── Record set ──
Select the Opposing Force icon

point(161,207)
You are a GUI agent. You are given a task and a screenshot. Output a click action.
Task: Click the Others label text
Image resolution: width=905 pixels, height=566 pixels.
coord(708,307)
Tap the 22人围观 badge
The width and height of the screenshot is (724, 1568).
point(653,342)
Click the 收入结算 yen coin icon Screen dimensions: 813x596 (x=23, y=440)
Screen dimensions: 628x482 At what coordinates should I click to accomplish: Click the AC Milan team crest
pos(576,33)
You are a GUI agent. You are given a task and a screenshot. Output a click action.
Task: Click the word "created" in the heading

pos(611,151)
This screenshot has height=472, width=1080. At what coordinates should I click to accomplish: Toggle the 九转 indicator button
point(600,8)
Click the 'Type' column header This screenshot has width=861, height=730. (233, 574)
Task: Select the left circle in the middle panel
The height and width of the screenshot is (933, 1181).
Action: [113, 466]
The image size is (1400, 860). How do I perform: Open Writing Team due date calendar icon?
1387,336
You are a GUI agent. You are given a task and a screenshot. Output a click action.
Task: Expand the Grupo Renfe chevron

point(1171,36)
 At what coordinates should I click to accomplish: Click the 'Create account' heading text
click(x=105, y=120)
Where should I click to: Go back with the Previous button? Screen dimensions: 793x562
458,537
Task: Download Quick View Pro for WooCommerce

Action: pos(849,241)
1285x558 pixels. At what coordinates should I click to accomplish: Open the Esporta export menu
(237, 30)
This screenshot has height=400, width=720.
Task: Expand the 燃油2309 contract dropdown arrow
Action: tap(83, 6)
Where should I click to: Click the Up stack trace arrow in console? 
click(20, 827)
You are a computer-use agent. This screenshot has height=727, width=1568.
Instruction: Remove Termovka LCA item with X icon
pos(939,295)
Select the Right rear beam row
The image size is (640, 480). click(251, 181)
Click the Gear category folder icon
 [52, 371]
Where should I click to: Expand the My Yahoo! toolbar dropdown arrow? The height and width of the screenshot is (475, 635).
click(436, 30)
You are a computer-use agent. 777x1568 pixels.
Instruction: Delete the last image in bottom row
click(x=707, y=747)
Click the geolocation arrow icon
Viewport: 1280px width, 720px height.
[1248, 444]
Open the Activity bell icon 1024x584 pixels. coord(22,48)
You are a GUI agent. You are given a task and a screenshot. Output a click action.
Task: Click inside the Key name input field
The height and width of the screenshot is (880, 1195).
───
Among the entries, work out how many lines include the word "computer". Answer with that number only.

- **Exercise answer**: 2